SUPPLIED TEXT =

────

Looking to increase time efficiency of my code, repeatedly performing matrix multiplication between a 3x3 matrix and an inverse 3x3 matrix - using mldivide.

Background

I am trying to implement a vector quantization method before using orientation data for hand-eye calibration between sensors attached to a subject's lower limb in gait analysis... The algorithm I'm following is from the paper "Data Selection for Hand-eye Calibration: A Vector Quantization Approach" That's background that you probably don't need...

Code to Optimize

I was hoping to find a faster method of solving all possible "relative movements" (A or B), which takes too long (C and D are around 2000 elements long, therefore the size of A or B will get up to =2000*(2000-1)/2=1999000):

%C,D is cell array, each cell is 3x3 rotation matrix.
Nframe=length(C);
Nrel = Nframe*(Nframe-1)/2;
A=cell(Nrel,1);
B=cell(Nrel,1);
At=zeros(Nrel,4);
Bt=zeros(Nrel,4);
count = 1;
for i=1:Nframe
    for j=1:Nframe
        if j <= i
            continue;
        else
            % Main place to optimize (avoid looping?)!!
            % In DCM representation (ie. each cell is 3x3 matrix)
            A{count,1} = C{j}\C{i}; %=inv(C{i+x})*C{i}
            B{count,1} = D{j}\D{i};

            %Using the following adds to ~ 4000% to the time (according to tic toc).
            %Represent as axis-angle (ie. each cell -> 1x4 vec) - perhaps compute later
            At(count,:) = SpinConv('DCMtoEV',A{count}); %on Matlab File Exchange
            Bt(count,:) = SpinConv('DCMtoEV',B{count});
            count=count+1;
        end
    end
end

Hope this is the right place to ask, and I was unable to find a previous solution I could apply. Also, I have no real experience, so I'm unsure if the computational time is just unavoidable when working with large matrices.

────

INPUT DATA =
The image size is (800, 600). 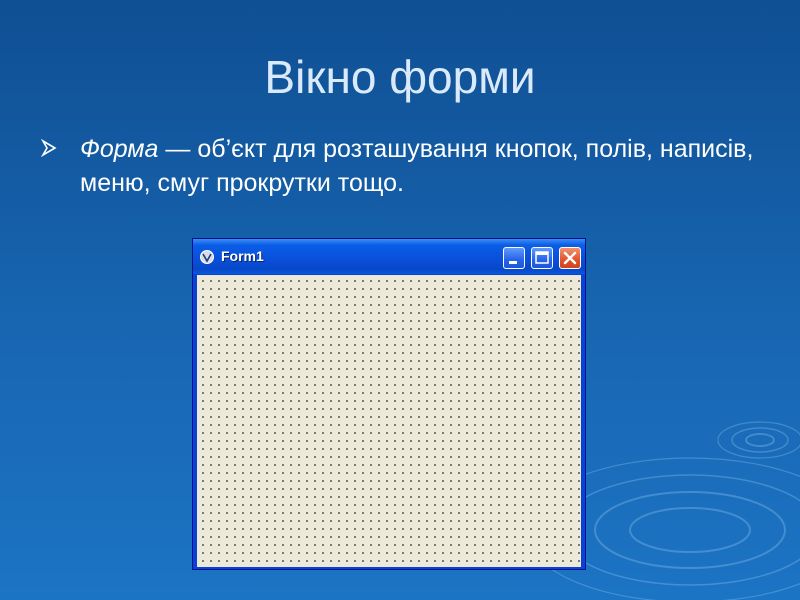 I want to click on maximize-button, so click(x=542, y=258).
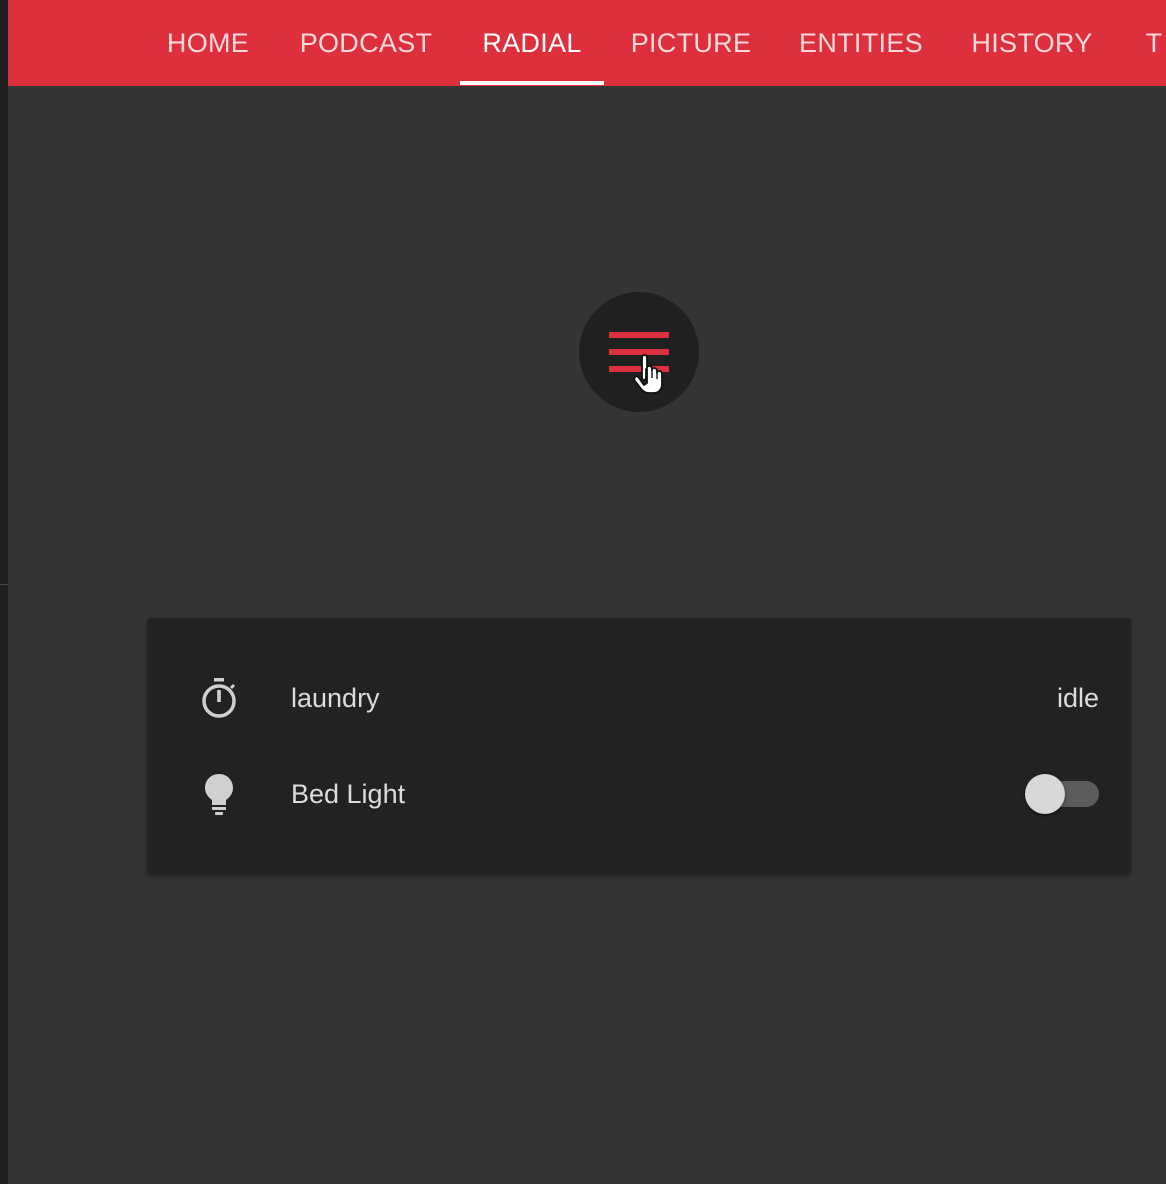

────

PROBLEM REQUIREMENTS = Extend the forum post above on speeding up repeated mldivide operations between 3x3 rotation matrices, picking up after its last sentence.

RESPONSE =
--------------------------------------------------------------------------------------------

*EDIT*

Matrix Properties: Rotational, so as commented below - they are 'nice', not singular. They are in Special Orthogonal Group, SO(3) [transpose=inverse]. See http://en.wikipedia.org/wiki/Rotation_matrix#Properties_of_a_rotation_matrix

Method to test: To create random rotation matrices, R, use the following code:

[U,S,V] = svd(randn(3,3)); 
R = U∗V';
if det(R) < 0 
    S(1 ,1) = 1; 
    S(2 ,2) = 1;
    S(3,3) = −1; 
    R = U∗S∗V’;
end

SpinConv: I am just using it to convert from 3x3 directional cosine matrix to axis-angle representation. It is more involved, and converts more than necessary for stability (to quaternions first). Here's the link: http://www.mathworks.com/matlabcentral/fileexchange/41562-spinconv/content/SpinConv.m Here's all that needs to be done (not in SpinConv - just implemented the method quickly):

t = (trace(R)-1)/2;
% this is only in case of numerical errors
if t < -1,
    t = -1;
elseif t>1,
    t = 1;
end
theta = acosd(t);
if isequalf(180,theta) || isequalf(0,theta),
    axis = null(R-eye(3));
    axis = axis(:,1)/norm(axis(:,1));
else
    axis = [R(3,2) - R(2,3); R(1,3) - R(3,1); R(2,1) - R(1,2) ];
    axis = axis/(2*sind(theta));
end
At(count,:) = [-axis,theta]; %% NOTE (-ve) as noted in comments of correct answer.

*EDIT #2* Just realized, alternatively, I can use quaternion to avoid using 3x3 matrices:

So quaternion is a 1x4 vector. Original code can be changed to (inside else statement):

A(count,:) = qnorm(qmult(qconj(C(j,:)),C(i,:)));
vec = [q(1) q(2) q(3)]/norm([q(1) q(2) q(3)]);
theta = 2*atan2(norm([q(1) q(2) q(3)]),q(4));
At(count,:)=[vec,theta];

where qconj, qmult, and qnorm are quaternion operations.


Alright, so sorry - that's all the info and possibilities I have.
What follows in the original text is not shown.